Myers shared the BLABBERMOUTH.NET article on Twitter and wrote simply: "Slow news day ?
"Steven Tyler has been 15 of them onstage".
Sweet was equally dismissive of the newsworthiness of the Neil story, writing on Instagram: "I hate to break it to you since this is 'BIG' news but many artists our age (or close to it) use teleprompters of some sort. Or lyric sheets, or other means. I used a teleprompter back in 2008 when I was with BOSTON! I use an IPad now for certain lyrics. When you've got a huge catalog that dates back to the early eighties (and you're getting a little older),it's pretty much impossible to remember the lyrics to every song.
"Why is this news? Give the guy a break. Would you rather he forgets the lyrics so you can beat him up for that?
"I have to say this - it's the best I've seen @thevinceneil do (performance wise) in a long while. He's obviously been working hard and it shows IMO. Regarding teleprompters - who really cares?
"Come on now!"
SEVENDUST guitarist Clint Lowery concurred, writing in the comments section below Sweet's post: "Dude has a catalogue of material to remember. Good for him for making sure he has a fail safe to glance at from time to time. God forbid he misses a lyric he'll get torn apart. Any band that has more than 3 records should use one. We would but we can't afford to have it on deck haha".
FOZZY singer Chris Jericho also chimed in, writing: "We used a teleprompter for Panama haha! @jericho_cruise".
Jericho's FOZZY bandmate, guitarist Rich Ward, commended Michael for his post, writing: "Bravo, Sir."
Two years ago, IRON MAIDEN's Bruce Dickinson called out singers who use teleprompters during live performances, saying, "I don't use an autocue on stage. A lot of singers now, they just have the words there: 'Breaking the law, breaking the law, breaking the law, breaking the law, breaking the law, breaking the law, breaking the law.' Breaking the what? 'Breaking the law. Breaking the law.'"
Bruce previously brought up the topic of singers relying on teleprompters in a 2014 interview with The Guardian. He said at the time: "I never realized that people were using autocues. What the fuck is that all about? People pay good money and you can't even remember the sodding words."
The now-63-year-old vocalist continued: "The daftest one I ever saw was [JUDAS PRIEST's] 'Breaking The Law'. It's on the fucking autocue. 'Breaking the law, breaking the law/Breaking the law, breaking the law/Breaking the law, breaking the law/Breaking the law' — guess what? — 'breaking the law.' It's ludicrous."

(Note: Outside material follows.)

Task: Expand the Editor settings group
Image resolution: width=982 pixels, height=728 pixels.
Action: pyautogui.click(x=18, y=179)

A few weeks after Dickinson's The Guardian interview was published, Halford was asked about the MAIDEN frontman's comments during a chat with Australia's AndrewHaug.com. Rob said: "Well, the first thing I'll say about that is Bruce Dickinson is a good mate of mine; I love him to death. I think he's an incredible singer, he's a great showman, he's in a wonderful band, IRON MAIDEN, who are one of the biggest metal bands in the world. And as far as what people say about each other, I don't think it really means that much, to be quite honest. We say whatever we say, depending on the day and the emotion that we're at. I know Bruce's heart is in the right place, and he just said what he said, and that's all there is to it to comment, in that respect."
In a 2010 interview with the QMI Agency, Halford spoke about how using a teleprompter helped him when he was asked to fill in for Ozzy with BLACK SABBATH for a show after Osbourne was taken ill. "[Like Ozzy], I use a teleprompter now too because I do so many things," he said. "I can't remember. I wish I was like my mate Bruce Dickinson and could do everything, but I need that safety blanket."

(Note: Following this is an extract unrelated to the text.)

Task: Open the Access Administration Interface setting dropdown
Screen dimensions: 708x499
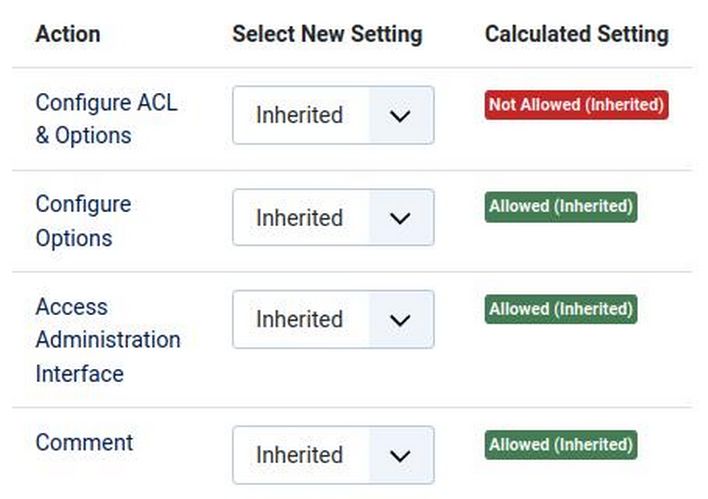Action: tap(333, 319)

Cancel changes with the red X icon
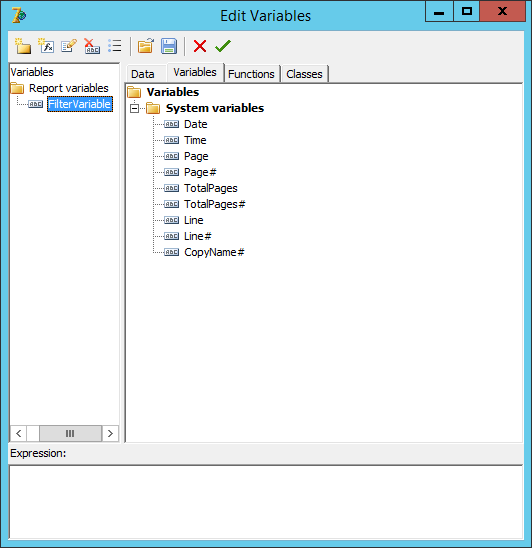(x=200, y=46)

During the 2005 edition of Ozzfest, the traveling festival's founder, Ozzy's wife and manager Sharon Osbourne, famously cut the venue's public-address system and the main stage's power on at least three occasions during MAIDEN's performance at the tour's final stop in Devore, California because she said that Dickinson was "talking shit about my family, night after night," and was being "disrespectful" to her husband during Bruce's "nightly outbursts from the stage" by saying that "we don't need a teleprompter' [like Ozzy]."